What this exercise requires is a verbatim reproduction of the data below.

Stored data

*** Begin section ***

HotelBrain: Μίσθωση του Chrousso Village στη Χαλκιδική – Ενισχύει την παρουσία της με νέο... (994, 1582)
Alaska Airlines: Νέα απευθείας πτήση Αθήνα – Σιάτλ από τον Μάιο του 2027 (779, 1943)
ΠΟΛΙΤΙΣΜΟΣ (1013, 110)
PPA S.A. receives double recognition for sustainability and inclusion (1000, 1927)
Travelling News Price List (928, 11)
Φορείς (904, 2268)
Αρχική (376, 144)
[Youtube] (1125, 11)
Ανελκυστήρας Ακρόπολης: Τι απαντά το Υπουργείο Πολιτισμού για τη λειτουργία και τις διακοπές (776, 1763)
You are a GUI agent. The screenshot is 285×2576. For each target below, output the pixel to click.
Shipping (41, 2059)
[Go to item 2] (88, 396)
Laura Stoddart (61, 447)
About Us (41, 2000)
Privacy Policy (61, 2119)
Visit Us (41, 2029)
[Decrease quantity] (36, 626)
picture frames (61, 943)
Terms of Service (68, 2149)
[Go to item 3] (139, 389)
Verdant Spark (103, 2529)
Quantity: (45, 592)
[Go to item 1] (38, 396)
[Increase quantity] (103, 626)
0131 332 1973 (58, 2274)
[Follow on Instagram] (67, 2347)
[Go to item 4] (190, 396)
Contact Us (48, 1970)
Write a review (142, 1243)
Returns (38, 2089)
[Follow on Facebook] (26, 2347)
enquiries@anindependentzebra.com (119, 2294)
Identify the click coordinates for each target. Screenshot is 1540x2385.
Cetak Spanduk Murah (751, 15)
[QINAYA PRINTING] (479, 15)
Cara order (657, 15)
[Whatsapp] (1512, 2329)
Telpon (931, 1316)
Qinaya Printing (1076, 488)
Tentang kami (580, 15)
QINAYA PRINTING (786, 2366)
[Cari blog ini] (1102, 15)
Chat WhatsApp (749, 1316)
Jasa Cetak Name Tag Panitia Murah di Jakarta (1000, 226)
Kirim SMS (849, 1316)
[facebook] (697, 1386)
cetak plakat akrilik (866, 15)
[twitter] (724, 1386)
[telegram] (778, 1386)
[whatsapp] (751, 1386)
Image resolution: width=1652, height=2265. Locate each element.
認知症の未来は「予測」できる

*** End section ***

Task solution:
HotelBrain: Μίσθωση του Chrousso Village στη Χαλκιδική – Ενισχύει την παρουσία της με νέο... (994, 1582)
Alaska Airlines: Νέα απευθείας πτήση Αθήνα – Σιάτλ από τον Μάιο του 2027 (779, 1943)
ΠΟΛΙΤΙΣΜΟΣ (1013, 110)
PPA S.A. receives double recognition for sustainability and inclusion (1000, 1927)
Travelling News Price List (928, 11)
Φορείς (904, 2268)
Αρχική (376, 144)
[Youtube] (1125, 11)
Ανελκυστήρας Ακρόπολης: Τι απαντά το Υπουργείο Πολιτισμού για τη λειτουργία και τις διακοπές (776, 1763)
You are a GUI agent. The screenshot is 285×2576. For each target below, output the pixel to click.
Shipping (41, 2059)
[Go to item 2] (88, 396)
Laura Stoddart (61, 447)
About Us (41, 2000)
Privacy Policy (61, 2119)
Visit Us (41, 2029)
[Decrease quantity] (36, 626)
picture frames (61, 943)
Terms of Service (68, 2149)
[Go to item 3] (139, 389)
Verdant Spark (103, 2529)
Quantity: (45, 592)
[Go to item 1] (38, 396)
[Increase quantity] (103, 626)
0131 332 1973 (58, 2274)
[Follow on Instagram] (67, 2347)
[Go to item 4] (190, 396)
Contact Us (48, 1970)
Write a review (142, 1243)
Returns (38, 2089)
[Follow on Facebook] (26, 2347)
enquiries@anindependentzebra.com (119, 2294)
Identify the click coordinates for each target. Screenshot is 1540x2385.
Cetak Spanduk Murah (751, 15)
[QINAYA PRINTING] (479, 15)
Cara order (657, 15)
[Whatsapp] (1512, 2329)
Telpon (931, 1316)
Qinaya Printing (1076, 488)
Tentang kami (580, 15)
QINAYA PRINTING (786, 2366)
[Cari blog ini] (1102, 15)
Chat WhatsApp (749, 1316)
Jasa Cetak Name Tag Panitia Murah di Jakarta (1000, 226)
Kirim SMS (849, 1316)
[facebook] (697, 1386)
cetak plakat akrilik (866, 15)
[twitter] (724, 1386)
[telegram] (778, 1386)
[whatsapp] (751, 1386)
Image resolution: width=1652, height=2265. Locate each element.
認知症の未来は「予測」できる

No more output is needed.